当時は、まだインターネットが普及していない時代でしたが、なんとか私は日本食材の輸出商社を探すことが出来ました。1994年6月、東京のホテルで2つの会社と商談を持つことになりました。ドキドキしながら待ち合わせ場所であるホテルのロビーで彼らを待っていたのですが、1社目はアポイントメントの時間になっても現れませんでした。次のアポイントメントを予定していた会社は、「東京共同貿易株式会社」という、日本の食材を主にアメリカに向けて輸出している商社でした。「またすっぽかされるのだろうか」と考えていたところ、彼らは約束の時間通りきちんとホテルに来てくれました。日本の慣習にならって、まずは名刺交換から商談を始めました。今から考えると日本語と英語の混じった非常に初歩的な商談でしたが、彼らはその場で、海苔、ガリ、粉わさびなど様々なサンプルを味見させてくれ、私がニュージーランドそれらを持ち帰れるように沢山のサンプルを提供してくれました。

この商談で弊社を担当してくれた高儀さんは、この東京共同貿易株式会社の中で英語が一番よく話せる人でした。高儀さんはアメリカへの留学経験があり、日本食材や日本酒をロサンゼルスやニューヨークなどアメリカに向けて輸出する担当をされていました。私と高儀さんはとても気が合い、その後20年以上にわたり、良いお付き合いをさせて頂いていました。残念なことに高儀さんは最近退職をされてしまいましたが、彼の在籍期間中、私たちは日本文化や日本食について、彼から色々なことを学びました。高儀さんは日本食と日本酒に関する見識が非常に深く、常に最新のトレンドを把握しており、日本の食品業界からも一目おかれている存在でした。また、スタッフの育成にも熱心であり、今のチームにもその精神は引き継がれていると感じます。彼は、私たちSt.Pierre’sにとっての「和食の師」でした。高儀さんの存在なくしては、現在のSt.Pierre’sはなかったと思います。

06-02

有り難い間違い

私たちにとって、日本から食材を輸入しはじめることは、ある意味リスクの高い賭けでした。当時、私たちのスシビジネスのボリュームはまだ非常に小さく、「大量の食品を輸入しても、本当に賞味期限内に使い切ることができるのかどうか?」と、とても不安に感じていたことを覚えています。そんな私たちに高儀さんは、コンテナを丸々一個使うのではなく、コンテナの半分だけのスペースを借りて輸入し始めることを勧めてくれました。最初の頃はこのコンテナ半分のスペースだけでも、私たちには大きすぎる程でした。

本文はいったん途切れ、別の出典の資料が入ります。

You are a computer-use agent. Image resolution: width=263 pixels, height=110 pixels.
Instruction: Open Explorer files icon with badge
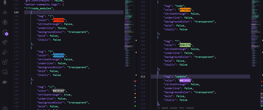pyautogui.click(x=5, y=32)
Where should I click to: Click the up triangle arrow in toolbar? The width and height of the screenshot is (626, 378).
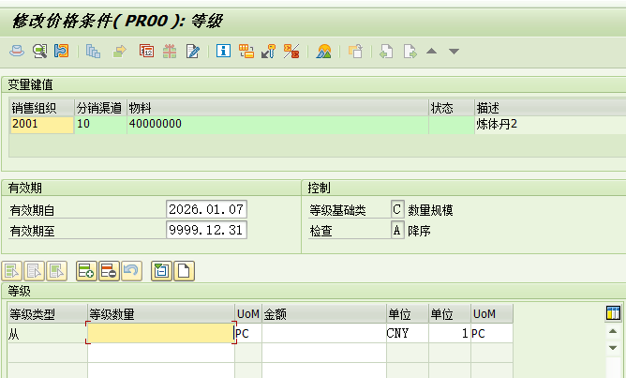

いよいよコンテナの第一便がニュージーランドの港に到着しました。直後に悪いニュースが飛び込んできました。輸入したガリの状態が良くないと言うのです。コンテナに入っていたガリは、私が日本で見た鮮やかなピンク色ではなく、もっと白に近いピンク色だったのです。私はすぐ高儀さんに連絡をいれました。高儀さんは「すみません、商品を間違えて出荷しました。」と言ったあと、「実は今回出荷した商品は、着色料を使用していなガリなのです。」と言ったのです。私たちは、鮮やかな色のガリしか目にしたことがなく、ガリとは「そういう物」だと信じ込んでいたのですが、着色料などの添加物はないに越したことはありません。この一件以来、St.Pierre’sでは、常にこの「白っぽい」ガリにこだわり続けています。私たちSt. Pierre’sは、着色剤で色付けされた鮮やかな食材よりも、自然の素材に近い食材の方が、ニュージーランドのお客様にも喜ばれると信じています。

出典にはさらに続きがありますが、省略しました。